### What to produce
Return verbatim all lines from the first one in the records to the line with "This screenshot has height=1348, width=756.", both ends kept.

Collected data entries

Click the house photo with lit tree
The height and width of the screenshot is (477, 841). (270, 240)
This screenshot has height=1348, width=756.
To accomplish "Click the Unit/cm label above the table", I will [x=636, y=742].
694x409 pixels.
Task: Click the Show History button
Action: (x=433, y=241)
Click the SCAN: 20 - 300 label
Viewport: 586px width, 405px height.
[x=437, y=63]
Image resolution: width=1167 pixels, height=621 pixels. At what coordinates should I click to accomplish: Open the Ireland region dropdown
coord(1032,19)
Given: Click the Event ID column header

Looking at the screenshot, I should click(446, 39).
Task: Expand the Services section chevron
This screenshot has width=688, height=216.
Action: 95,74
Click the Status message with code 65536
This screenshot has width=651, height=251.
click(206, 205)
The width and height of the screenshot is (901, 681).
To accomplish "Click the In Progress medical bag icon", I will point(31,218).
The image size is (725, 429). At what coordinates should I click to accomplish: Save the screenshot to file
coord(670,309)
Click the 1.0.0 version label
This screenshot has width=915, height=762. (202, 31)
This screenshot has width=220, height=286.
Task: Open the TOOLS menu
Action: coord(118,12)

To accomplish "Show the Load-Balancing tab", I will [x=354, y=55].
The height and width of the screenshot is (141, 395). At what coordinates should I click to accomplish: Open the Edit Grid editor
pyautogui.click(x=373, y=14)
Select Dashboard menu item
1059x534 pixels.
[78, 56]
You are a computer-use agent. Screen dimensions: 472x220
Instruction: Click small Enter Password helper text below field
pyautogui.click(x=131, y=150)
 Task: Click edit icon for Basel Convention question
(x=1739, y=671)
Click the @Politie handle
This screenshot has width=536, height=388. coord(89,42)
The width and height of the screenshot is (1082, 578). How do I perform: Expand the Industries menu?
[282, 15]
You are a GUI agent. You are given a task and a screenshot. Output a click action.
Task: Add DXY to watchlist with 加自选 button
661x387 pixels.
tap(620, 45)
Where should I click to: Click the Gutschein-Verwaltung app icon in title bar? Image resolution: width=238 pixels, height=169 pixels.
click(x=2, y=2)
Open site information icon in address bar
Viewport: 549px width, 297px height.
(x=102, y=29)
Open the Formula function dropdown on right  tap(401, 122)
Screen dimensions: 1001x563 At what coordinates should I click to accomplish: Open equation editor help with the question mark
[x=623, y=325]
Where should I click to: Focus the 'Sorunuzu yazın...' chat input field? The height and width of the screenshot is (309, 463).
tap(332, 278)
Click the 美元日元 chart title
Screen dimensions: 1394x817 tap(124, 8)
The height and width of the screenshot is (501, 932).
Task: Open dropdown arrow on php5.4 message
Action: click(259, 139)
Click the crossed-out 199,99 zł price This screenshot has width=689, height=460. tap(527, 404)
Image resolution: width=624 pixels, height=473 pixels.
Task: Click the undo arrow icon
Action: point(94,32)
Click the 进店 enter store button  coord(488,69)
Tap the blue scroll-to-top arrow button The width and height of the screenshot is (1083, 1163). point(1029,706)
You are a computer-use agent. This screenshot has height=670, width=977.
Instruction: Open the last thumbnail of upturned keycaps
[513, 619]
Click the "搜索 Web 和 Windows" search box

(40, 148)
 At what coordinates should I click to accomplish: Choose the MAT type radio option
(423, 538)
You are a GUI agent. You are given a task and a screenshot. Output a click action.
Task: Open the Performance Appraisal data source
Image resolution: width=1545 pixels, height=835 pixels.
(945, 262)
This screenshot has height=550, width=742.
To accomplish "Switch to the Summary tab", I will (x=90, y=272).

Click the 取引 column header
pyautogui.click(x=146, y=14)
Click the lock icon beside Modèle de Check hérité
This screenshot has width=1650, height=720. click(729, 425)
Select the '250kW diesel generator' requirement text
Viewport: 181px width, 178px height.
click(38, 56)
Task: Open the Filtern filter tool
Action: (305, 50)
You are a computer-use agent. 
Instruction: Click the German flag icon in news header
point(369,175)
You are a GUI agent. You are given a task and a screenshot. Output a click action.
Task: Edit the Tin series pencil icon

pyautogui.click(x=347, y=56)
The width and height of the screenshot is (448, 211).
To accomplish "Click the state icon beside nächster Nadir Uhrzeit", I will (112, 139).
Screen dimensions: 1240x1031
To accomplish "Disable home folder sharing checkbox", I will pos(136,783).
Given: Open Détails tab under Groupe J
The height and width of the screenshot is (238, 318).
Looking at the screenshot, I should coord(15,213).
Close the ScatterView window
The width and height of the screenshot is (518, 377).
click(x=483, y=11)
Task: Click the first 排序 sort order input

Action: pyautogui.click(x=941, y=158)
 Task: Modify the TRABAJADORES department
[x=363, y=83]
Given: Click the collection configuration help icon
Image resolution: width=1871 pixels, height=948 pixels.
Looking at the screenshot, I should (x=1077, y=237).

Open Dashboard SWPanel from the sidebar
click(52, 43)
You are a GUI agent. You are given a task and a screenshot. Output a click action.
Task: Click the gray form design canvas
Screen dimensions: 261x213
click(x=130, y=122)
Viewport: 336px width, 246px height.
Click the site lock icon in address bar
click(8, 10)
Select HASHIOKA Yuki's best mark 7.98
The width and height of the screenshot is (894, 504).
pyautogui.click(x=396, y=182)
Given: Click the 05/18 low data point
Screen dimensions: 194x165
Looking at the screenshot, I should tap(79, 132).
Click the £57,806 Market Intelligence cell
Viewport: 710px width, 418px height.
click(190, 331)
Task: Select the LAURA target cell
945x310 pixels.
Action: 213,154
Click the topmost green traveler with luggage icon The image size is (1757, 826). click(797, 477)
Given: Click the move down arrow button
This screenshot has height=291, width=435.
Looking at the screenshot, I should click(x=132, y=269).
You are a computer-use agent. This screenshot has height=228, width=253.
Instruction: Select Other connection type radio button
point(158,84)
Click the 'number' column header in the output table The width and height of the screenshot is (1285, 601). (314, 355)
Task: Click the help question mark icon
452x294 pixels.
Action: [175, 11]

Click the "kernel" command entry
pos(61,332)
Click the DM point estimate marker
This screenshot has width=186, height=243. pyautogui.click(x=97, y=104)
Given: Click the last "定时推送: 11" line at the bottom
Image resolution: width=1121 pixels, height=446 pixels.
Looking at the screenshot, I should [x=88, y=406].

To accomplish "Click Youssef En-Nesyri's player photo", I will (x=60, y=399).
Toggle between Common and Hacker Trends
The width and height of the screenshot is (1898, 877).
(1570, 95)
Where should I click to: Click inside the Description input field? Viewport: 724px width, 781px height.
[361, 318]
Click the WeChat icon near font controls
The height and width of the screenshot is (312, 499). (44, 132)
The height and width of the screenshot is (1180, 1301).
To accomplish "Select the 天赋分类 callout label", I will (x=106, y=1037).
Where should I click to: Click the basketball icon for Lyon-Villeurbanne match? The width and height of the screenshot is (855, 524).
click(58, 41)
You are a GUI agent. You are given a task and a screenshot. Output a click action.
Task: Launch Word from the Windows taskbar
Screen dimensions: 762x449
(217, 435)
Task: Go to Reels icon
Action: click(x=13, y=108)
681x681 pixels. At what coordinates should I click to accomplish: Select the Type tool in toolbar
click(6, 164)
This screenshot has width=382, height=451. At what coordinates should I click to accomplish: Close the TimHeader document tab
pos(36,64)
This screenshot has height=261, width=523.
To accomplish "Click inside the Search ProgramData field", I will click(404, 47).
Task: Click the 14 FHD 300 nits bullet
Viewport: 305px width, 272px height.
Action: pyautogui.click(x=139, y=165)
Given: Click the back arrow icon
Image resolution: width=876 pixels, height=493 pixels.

### Reply
Click the house photo with lit tree
The height and width of the screenshot is (477, 841). (270, 240)
This screenshot has height=1348, width=756.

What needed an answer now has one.